I think guiding children is what you do when I agree with you.

And indoctrinating them is what you do when I disagree with you. wink

BertieBotts Sun 02-Dec-12 18:09:00

Four year olds should be taught to respect everyone regardless of gender, I don't want to bring DS up to know "You never hit a woman" but that "Hitting is unacceptable full stop". Otherwise you're reinforcing gender roles - that hitting a man is okay, because men might hit first, they're just naturally like that, and force is the way to show that you are dominant and therefore to protect yourself (and your family etc) - IYSWIM?

inde Sun 02-Dec-12 18:15:54

I think mainly a child will learn from the example set by their parent(s). Especially at the age of four. If boys are brought up in a house where females are not respected they are unlikely to be respectful as adults.

inde Sun 02-Dec-12 18:26:41

I do swym Bertie and I agree with you. It is the way I was brought up though by my Father and I can't help thinking that if everybody was brought up the same we wouldn't have the problem with dv and men disrespecting woman that we do. I don't think I am unusual. Hopefully the majority of men are the same I'm just explaining why I said it. I really don't know what much else you can say to a four year old. Just set a good example.

================================

» **What you have to do**:
Extend the forum thread above about teaching four-year-olds respect and not hitting, picking up after its final post.

================================

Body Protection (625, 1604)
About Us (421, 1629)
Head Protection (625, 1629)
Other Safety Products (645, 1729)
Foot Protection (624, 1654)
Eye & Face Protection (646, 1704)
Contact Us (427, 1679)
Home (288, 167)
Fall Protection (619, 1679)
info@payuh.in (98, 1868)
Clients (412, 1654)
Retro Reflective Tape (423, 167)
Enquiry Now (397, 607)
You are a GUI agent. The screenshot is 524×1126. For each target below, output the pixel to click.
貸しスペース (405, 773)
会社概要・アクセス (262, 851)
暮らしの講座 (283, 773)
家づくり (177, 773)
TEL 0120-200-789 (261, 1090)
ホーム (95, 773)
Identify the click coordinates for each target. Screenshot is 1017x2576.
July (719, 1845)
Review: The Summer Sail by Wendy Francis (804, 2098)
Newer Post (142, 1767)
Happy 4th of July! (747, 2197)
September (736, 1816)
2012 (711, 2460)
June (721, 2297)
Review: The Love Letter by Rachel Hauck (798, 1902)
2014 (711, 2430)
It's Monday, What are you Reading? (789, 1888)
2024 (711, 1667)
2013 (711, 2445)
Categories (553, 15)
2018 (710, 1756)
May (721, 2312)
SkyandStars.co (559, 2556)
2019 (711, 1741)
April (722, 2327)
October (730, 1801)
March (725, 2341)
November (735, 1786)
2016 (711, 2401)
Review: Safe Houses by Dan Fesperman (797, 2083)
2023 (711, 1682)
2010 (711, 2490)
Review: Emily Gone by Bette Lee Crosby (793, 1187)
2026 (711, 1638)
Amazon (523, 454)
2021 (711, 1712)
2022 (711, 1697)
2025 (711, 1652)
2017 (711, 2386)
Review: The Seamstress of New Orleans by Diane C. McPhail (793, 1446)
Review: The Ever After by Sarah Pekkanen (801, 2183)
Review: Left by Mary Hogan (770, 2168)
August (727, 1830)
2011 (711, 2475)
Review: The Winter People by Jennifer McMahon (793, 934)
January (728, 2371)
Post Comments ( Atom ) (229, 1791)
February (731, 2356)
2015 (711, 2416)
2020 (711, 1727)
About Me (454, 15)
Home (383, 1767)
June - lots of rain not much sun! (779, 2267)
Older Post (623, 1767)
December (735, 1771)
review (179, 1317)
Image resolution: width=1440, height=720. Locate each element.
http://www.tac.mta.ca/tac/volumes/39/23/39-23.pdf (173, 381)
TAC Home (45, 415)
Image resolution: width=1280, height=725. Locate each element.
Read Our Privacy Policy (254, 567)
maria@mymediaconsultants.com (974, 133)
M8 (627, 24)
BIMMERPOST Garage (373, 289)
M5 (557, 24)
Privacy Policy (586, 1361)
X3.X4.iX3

================================

» **Output for this exercise**:
exoticfruits Sun 02-Dec-12 19:03:36

My point entirely inde- they learn by example and not by being told. You have to assume that a small DC is intelligent and be subtle otherwise it is counter productive- you get them rolling their eyes at each other and thinking ' mum's on her hobby horse' and they simply switch off. When I tried using stories etc as an example of things I thought were wrong I got, 'it's only a story mum, you don't have to take it so seriously!' - therefore it was much more effective to keep quiet and just set the example- it does go in that way.
I can't see why you would have to say that you don't hit a woman- you don't hit anyone- full stop (with no exceptions)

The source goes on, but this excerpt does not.